Turning Your 1-Click Model GPU Droplets Into A Personal Assistant

Published on November 15, 2024

Technical Evangelist // AI Arcanist

Turning Your 1-Click Model GPU Droplets Into A Personal Assistant

1-Click Models are the new collaborative project from DigitalOcean and Hugging Face to bring you an easy method to interface with some of the best open-source Large Language Models (LLMs) on the most powerful GPUs available on the cloud. Together, users can optimize their usage of the best open-source models with no hassle or coding to setup.

In this tutorial, we are going to show and walkthrough the development of a voice-enabled personal assistant tool designed to run on any 1-Click Model enabled GPU Droplet. This application uses Gradio, and is fully API enabled with FastAPI. Follow along to learn more about the advantages of using 1-Click Models, learn the basics of querying a deployed 1-Click Model GPU Droplet, and see how to use the personal assistant on your own machines!
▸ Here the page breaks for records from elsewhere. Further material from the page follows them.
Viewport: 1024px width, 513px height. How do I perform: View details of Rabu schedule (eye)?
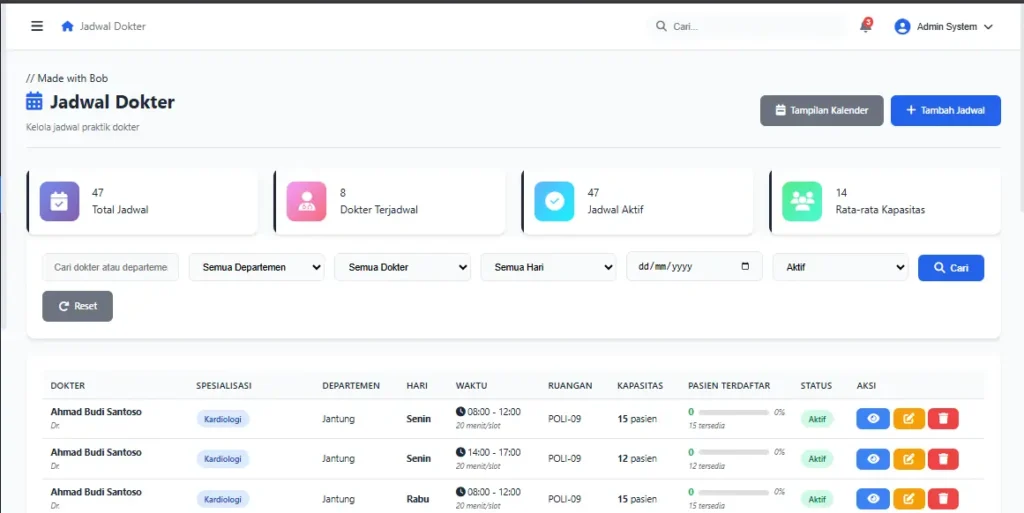pyautogui.click(x=873, y=499)
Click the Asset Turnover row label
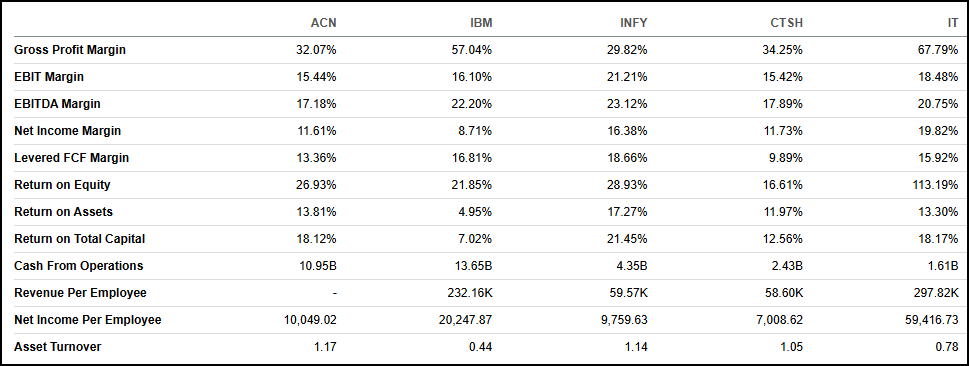 [57, 347]
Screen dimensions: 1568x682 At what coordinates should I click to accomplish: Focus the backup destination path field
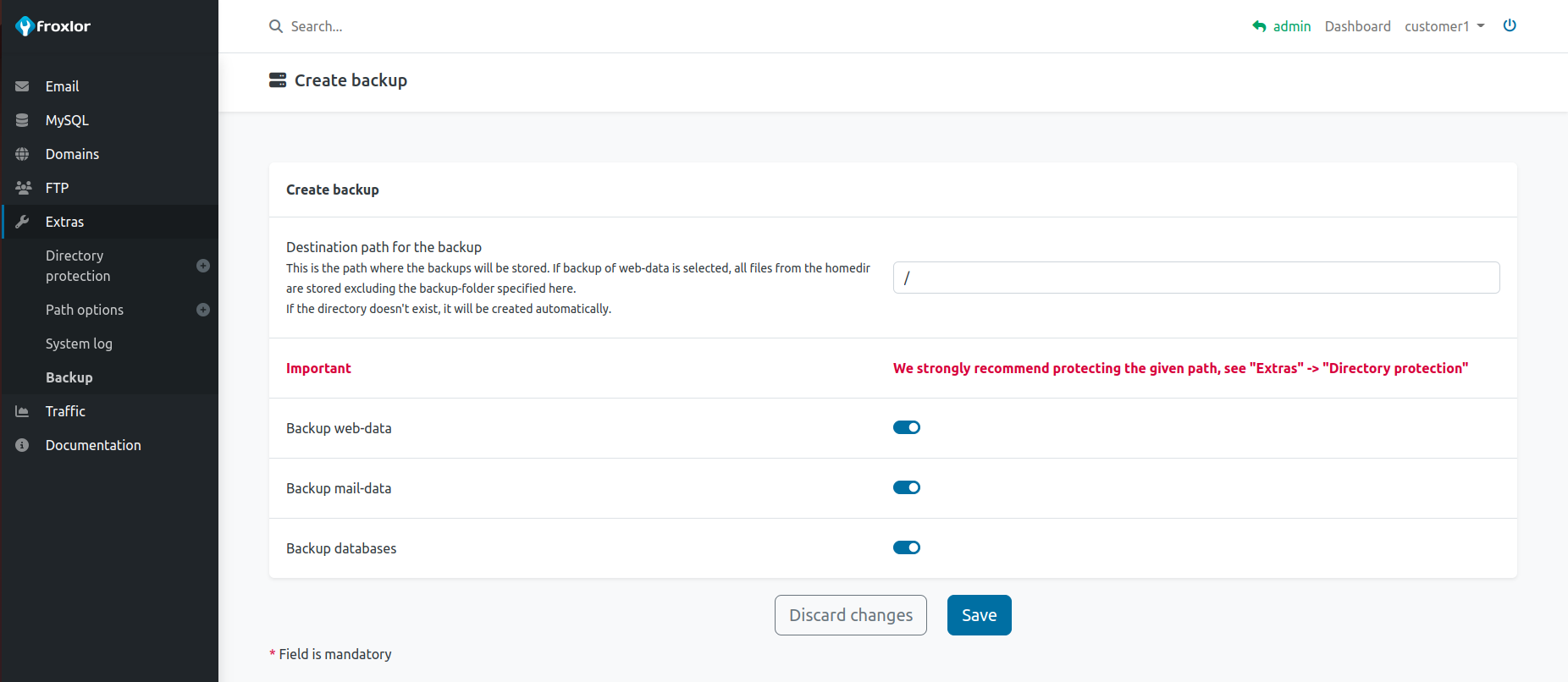click(x=1195, y=278)
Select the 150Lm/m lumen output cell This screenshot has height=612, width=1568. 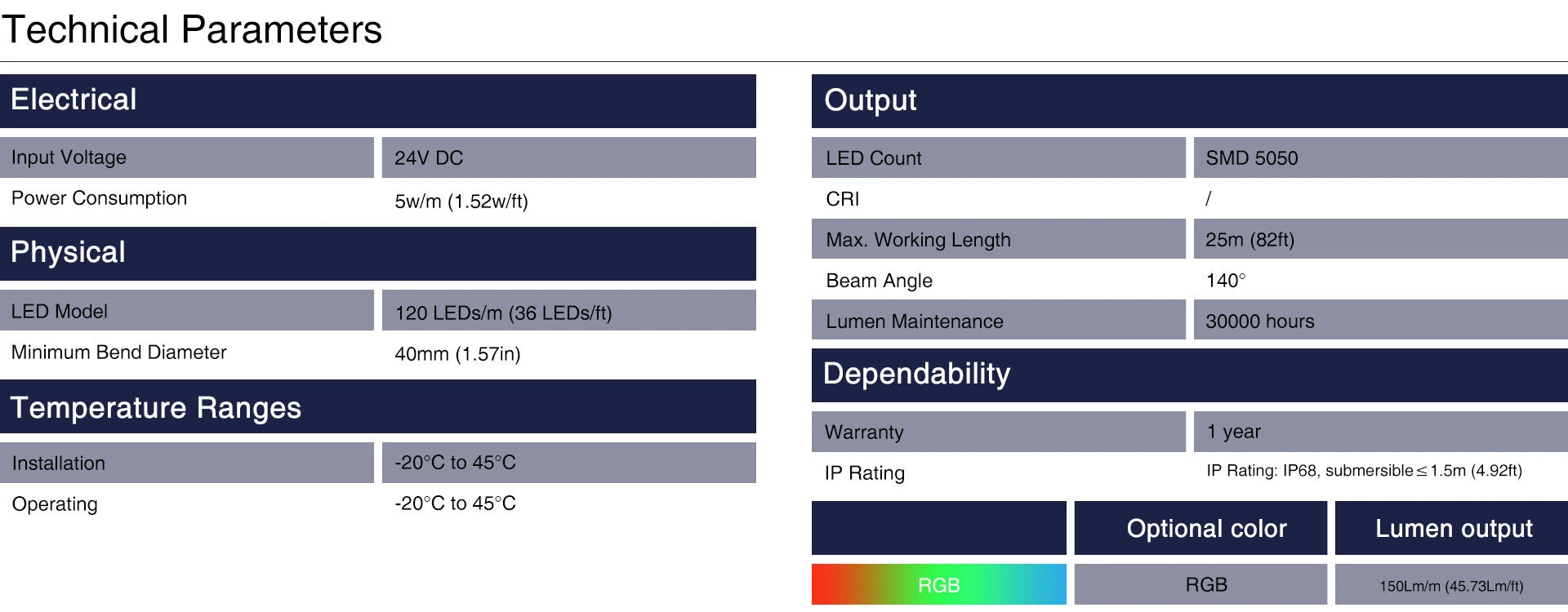pos(1451,586)
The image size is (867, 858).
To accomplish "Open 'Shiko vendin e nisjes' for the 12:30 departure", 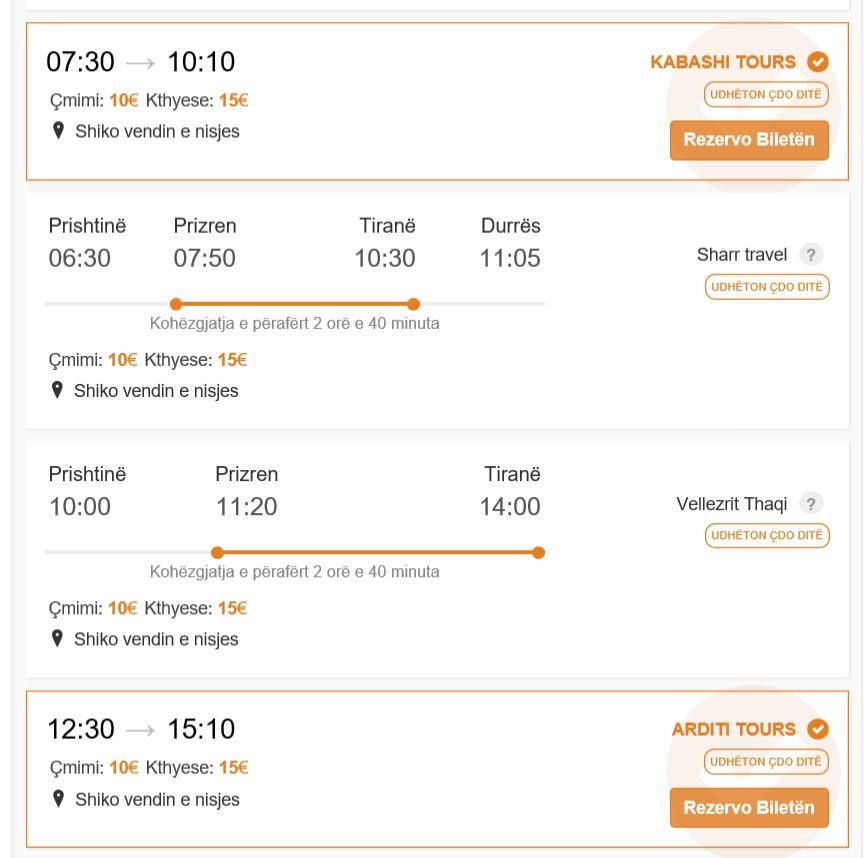I will (x=157, y=799).
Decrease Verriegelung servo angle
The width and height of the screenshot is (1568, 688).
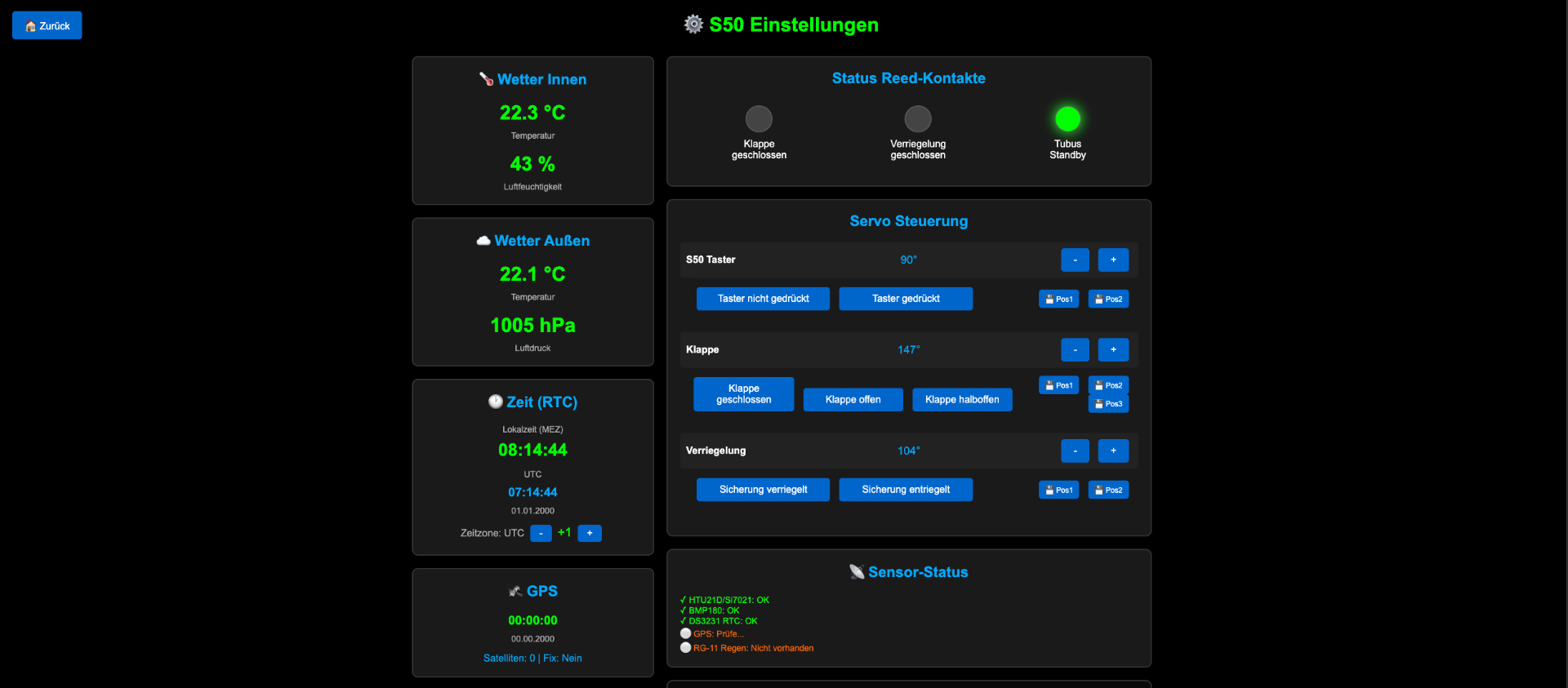[1075, 451]
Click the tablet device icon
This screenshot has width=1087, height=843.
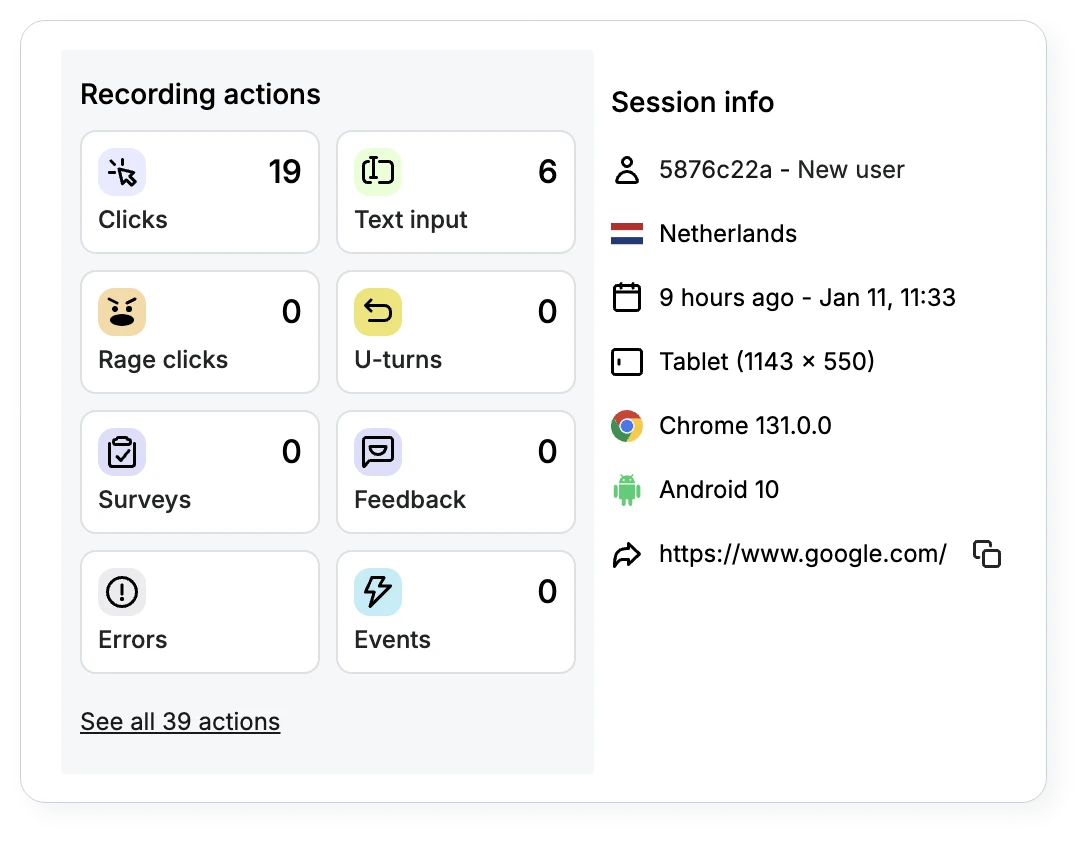point(627,362)
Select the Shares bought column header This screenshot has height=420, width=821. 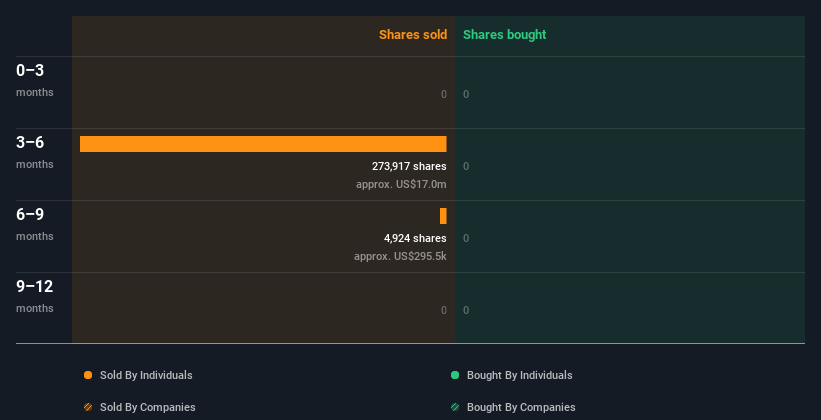[x=504, y=35]
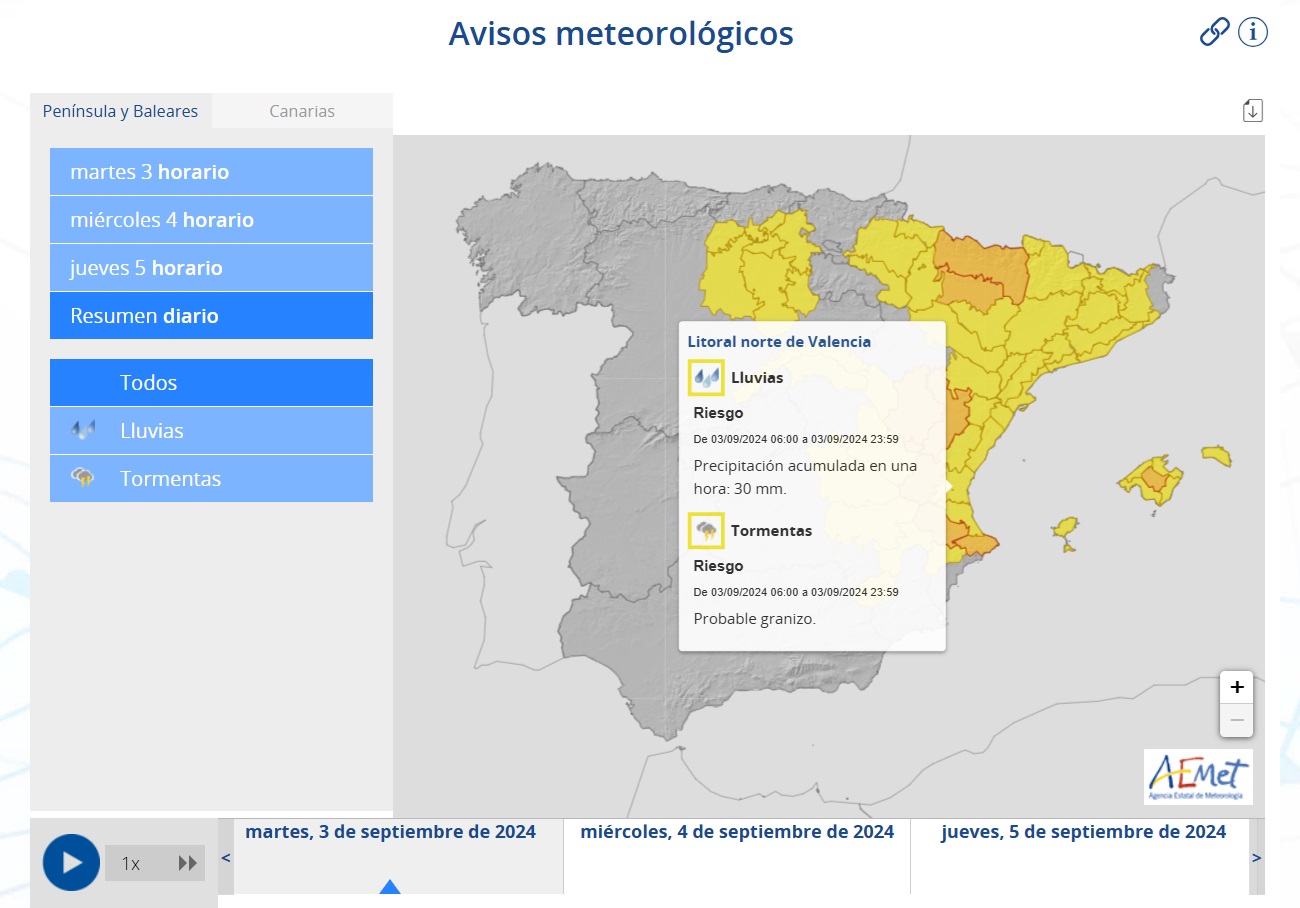Click the Tormentas storm icon in the popup
The image size is (1300, 908).
705,530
1-Click Hugging Face Models with DigitalOcean GPU Droplets

The new 1-Click models come with a wide variety of LLM options, all with different use cases. These are namely:

meta-llama/Meta-Llama-3.1-8B-Instruct
meta-llama/Meta-Llama-3.1-70B-Instruct
meta-llama/Meta-Llama-3.1-405B-Instruct-FP8
Qwen/Qwen2.5-7B-Instruct
google/gemma-2-9b-it
google/gemma-2-27b-it
mistralai/Mixtral-8x7B-Instruct-v0.1
mistralai/Mistral-7B-Instruct-v0.3
mistralai/Mixtral-8x22B-Instruct-v0.1
NousResearch/Hermes-3-Llama-3.1-8B
NousResearch/Hermes-3-Llama-3.1-70B
NousResearch/Hermes-3-Llama-3.1-405B
NousResearch/Nous-Hermes-2-Mixtral-8x7B-DPO

Creating a new GPU Droplet with any of these models only requires the process of setting up a GPU droplet, as shown here.

Watch the following video for a full step-by-step guide to creating a 1-Click Model GPU Droplet, and check out this article for more details on launching a new instance.

Once you have set up your new machine, navigate to the next section for more detail on interacting with your 1-Click Model.

Interacting with the 1-Click Model Deployment

Connecting to the 1-Click Model Deployment is simple if we want to interact with it on the same machine. “When connected to the HUGS Droplet, the initial SSH message will display a Bearer Token, which is required to send requests to the public IP of the deployed HUGS Droplet. Then you can send requests to the Messages API via either localhost if connected within the HUGS Droplet, or via its public IP.” (Source). To access the Droplet on other machines then, we will require getting the Bearer Token. Connect to your machine using SSH to get a copy of the token, and save it for later. If we are just wanting to interact with the inference endpoint from our GPU Droplet, things are pretty simple. The variable is already saved to the environment.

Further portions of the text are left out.